The Ethereum network reached a milestone of one million validators Thursday, staking about 32 million Ether, worth an estimated US$114 billion.

This number accounts for roughly 26% of Ethereum’s total supply.

The transition of the Ethereum blockchain to a proof-of-stake system in September 2022 has been instrumental in attracting this large number of validators, who are rewarded for their contributions to the network’s security.

Lido, a leading staking pool, has emerged as a preferred platform, holding about 30% of all staked ETH and allowing individuals with smaller holdings to participate in staking.

However, the growing validator count has sparked debate within the Ethereum community, with some expressing concerns over the possibility of over-staking and the potential rise in transaction failures.

In the regulatory area, the U.S. Securities and Exchange Commission (SEC) has reportedly been issuing subpoenas to entities associated with the Ethereum Foundation.

According to Fortune, these legal actions are part of an investigation targeting the foundation’s dealings, with a focus on the non-profit organization headquartered in Switzerland.

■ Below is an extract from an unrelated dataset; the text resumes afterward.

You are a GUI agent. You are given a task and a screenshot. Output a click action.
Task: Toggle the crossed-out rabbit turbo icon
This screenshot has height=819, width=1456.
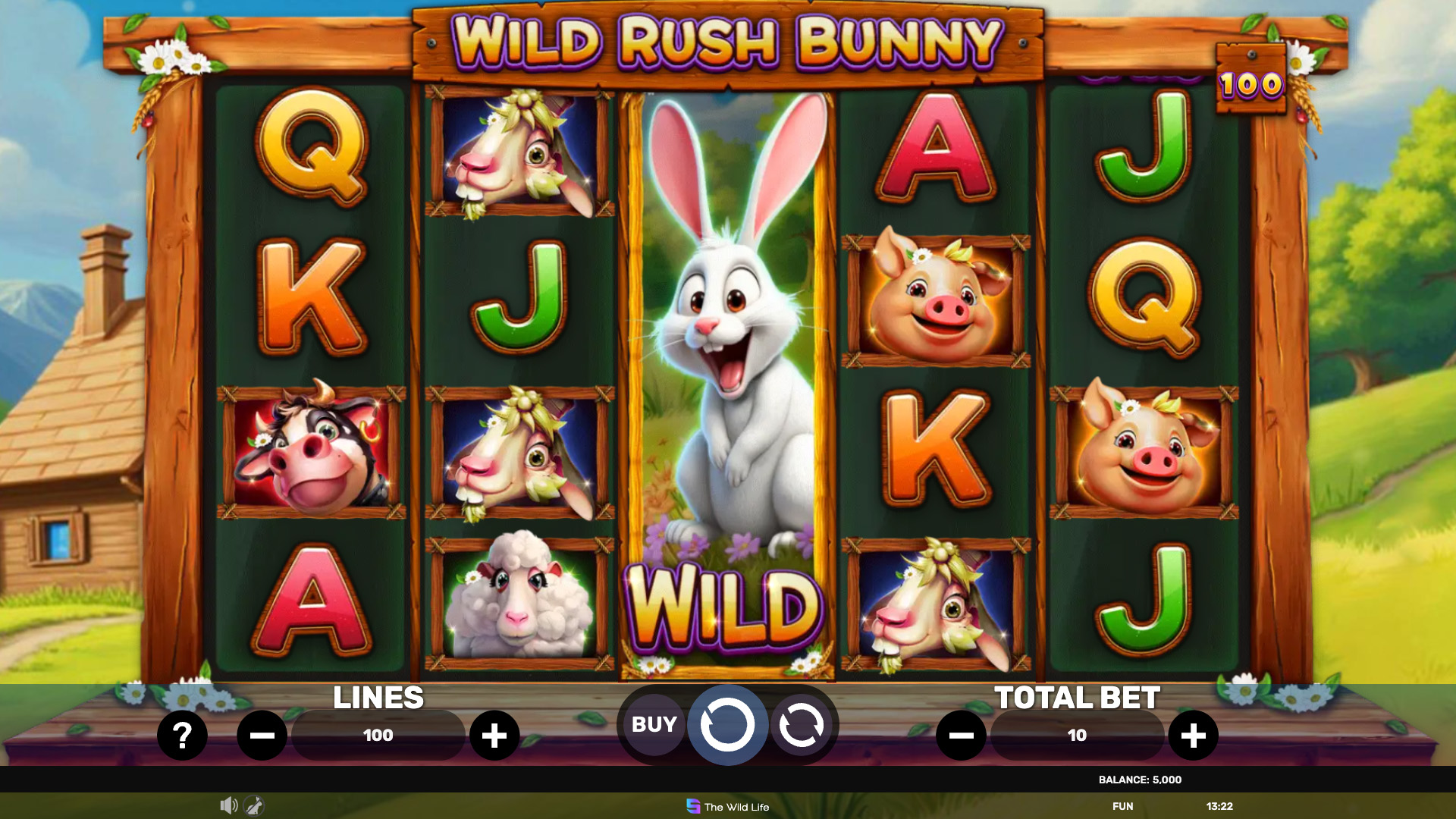254,805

The Ethereum Foundation is known for its role in the development and governance of the Ethereum blockchain.

Some firms reportedly received subpoenas shortly after Ethereum’s transition to proof-of-stake from the previous proof-of-work model.

The regulatory body’s steps have sparked discussions around its potential implications for the classification of Ether as a security.

The regulatory authority has been postponing decisions on several applications for such Ether ETFs and is expected to make a decision on May 23.

According to BlackRock CEO Larry Fink, one of the Ether ETF applicants, such a financial product can be possible even if the digital asset is classified as a security.